What are the different style of blinds?
- Roller blinds: Probably the most common. Roller blind designs are flat panels of fabric that has been stiffened, which wraps around a casing and fits into the top of your window frame. Either within or outside of your window recess. This design rolls down neatly from the top – offering clean lines perfect for contemporary schemes. An excellent option if your room contains Velux windows or similar. ‘Soft’ roller blinds combine the functionality of a normal roller with softer fabrics.
- Venetian blinds: The cheaper option to shutters, to have a more substantial material dressing windows. Made from slatted wood, metal or plastic they concertina down from a top bar. These can be tilted, raised or lowered to adjust the level of light and privacy.
- Sliding panels: Panels create a modern feel. They work best on large windows and glass doors, hanging down like an extended roller blind.
- Pull up blinds: Similar to a roller blinds but they cover only part of the window, pulling up from a cartridge at the bottom of the window.
- Vertical blinds: ‘Vertical blinds are made up of individual fabric louvres held together with chains or weights’ explain Hillarys. ‘The louvres can be tilted to maintain privacy while letting in light, or positioned flat to block out strong sun. They also concertina to one side when you want a clear view. Vertical blinds fit sloping windows and curved bays, available in a range of performance fabrics such as blackout, fire-retardant and easy clean PVC. They’re one of the most cost-effective solutions for large windows – a fantastic choice for sliding glass or patio doors.’
- Day and night blinds: ‘They look much like a roller blind but instead of one panel of fabric, Day and Night blinds are made up of two layers’ explain Hillarys. ‘Gilding over each other to allow more light in or block it out when the panels are closed. The moveable translucent strips also allow you to control privacy levels. A great option for saving on your energy bills. The versatility means you can adjust the temperature of a room by using natural sunlight instead of cranking up the heating.’
- Pleated blinds: ‘A pleated blind fits snugly in your window, controlled with a tab that you simply pull up and down. Pleated blinds have lots of specialist applications, including no drill options for uPVC windows. Shaped solutions for conservatory roofs and top-down; bottom up blinds can be positioned anywhere in the window to control light, glare and privacy.’
What to consider when choosing blinds?
When choosing blinds you need to firstly consider the main purpose, which will depend on which room you are choosing your design for.

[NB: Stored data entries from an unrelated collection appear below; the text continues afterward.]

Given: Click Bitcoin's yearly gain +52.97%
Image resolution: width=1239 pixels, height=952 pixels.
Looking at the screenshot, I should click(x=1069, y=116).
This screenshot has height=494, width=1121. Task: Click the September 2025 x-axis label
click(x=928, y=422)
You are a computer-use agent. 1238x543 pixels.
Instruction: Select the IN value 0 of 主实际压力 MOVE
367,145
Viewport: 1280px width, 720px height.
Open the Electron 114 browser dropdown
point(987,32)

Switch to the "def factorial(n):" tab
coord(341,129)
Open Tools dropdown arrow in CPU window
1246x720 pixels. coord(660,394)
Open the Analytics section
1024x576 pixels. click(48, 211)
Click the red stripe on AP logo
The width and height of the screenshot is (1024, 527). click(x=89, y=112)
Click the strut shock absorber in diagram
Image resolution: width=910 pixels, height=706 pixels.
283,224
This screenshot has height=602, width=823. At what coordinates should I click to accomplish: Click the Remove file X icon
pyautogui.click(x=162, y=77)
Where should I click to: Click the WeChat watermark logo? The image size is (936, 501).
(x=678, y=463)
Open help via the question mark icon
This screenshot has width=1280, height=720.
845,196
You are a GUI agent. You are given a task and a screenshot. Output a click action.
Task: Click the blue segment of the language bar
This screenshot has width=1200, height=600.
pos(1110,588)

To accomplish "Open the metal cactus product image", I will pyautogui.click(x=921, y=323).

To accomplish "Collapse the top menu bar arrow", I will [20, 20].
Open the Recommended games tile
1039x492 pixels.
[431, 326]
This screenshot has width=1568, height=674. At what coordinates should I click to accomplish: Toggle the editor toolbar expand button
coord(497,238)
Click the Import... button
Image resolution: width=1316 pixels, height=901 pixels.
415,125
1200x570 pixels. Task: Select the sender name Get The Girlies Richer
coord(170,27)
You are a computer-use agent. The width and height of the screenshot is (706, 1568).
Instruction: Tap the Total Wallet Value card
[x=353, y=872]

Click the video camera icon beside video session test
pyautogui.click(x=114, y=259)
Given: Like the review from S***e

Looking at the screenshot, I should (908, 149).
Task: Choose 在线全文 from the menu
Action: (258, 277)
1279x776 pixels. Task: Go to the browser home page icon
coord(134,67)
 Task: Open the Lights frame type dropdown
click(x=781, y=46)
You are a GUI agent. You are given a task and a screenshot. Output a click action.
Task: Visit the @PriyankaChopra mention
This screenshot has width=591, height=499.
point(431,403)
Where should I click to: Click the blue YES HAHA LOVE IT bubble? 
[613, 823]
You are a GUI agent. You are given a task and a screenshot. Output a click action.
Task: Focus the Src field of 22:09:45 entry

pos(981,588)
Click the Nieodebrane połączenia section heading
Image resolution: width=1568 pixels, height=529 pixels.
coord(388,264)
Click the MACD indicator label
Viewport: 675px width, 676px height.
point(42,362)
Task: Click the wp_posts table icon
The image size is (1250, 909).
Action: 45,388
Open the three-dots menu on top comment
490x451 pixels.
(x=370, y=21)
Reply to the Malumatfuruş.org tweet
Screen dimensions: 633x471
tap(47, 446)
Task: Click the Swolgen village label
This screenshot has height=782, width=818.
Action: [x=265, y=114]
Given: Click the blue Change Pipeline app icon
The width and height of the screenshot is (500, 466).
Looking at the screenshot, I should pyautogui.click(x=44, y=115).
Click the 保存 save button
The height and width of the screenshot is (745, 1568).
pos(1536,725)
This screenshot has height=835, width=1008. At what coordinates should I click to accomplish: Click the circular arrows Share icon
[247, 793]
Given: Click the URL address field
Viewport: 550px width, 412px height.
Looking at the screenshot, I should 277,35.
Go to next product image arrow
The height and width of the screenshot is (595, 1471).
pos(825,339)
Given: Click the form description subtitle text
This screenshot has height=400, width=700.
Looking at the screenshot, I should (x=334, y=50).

‘First identify the function of the blinds, where they will be placed and if you need to look for specialist fabrics’ advises Neil Makinson at Swift Direct Blinds. ‘Blackout blinds are a great choice for darkening the room and aiding sleep. Whereas voiles will provide privacy without blocking off the view. Many homeowners request waterproof blinds for the bathroom. Faux wood blinds are a popular choice as the slats are constructed using a water-resistant, long-lasting UPVC material.’
Neil goes on to advise, ‘Order samples in a range of fabrics. This allows you to see how the material will fit within your existing interior. If it’s a new project, start a moodboard to help create the perfect aesthetic. Make sure the colours and textures work well together to achieve the desired look and feel.’
What’s the difference between made-to-measure and off the shelf blinds?
‘There is no such thing as a standard window size. For that reason off-the-shelf products rarely provide a good fit for your windows,’ warns Hannah Cooley, product designer at Hillarys.
‘Resulting in unsightly gaps around the blind with the need to adjust blinds to fit. Or blinds that are too short to fully close. Off-the-shelf blinds also offer a restricted range of styles, making it difficult to get the look you want.’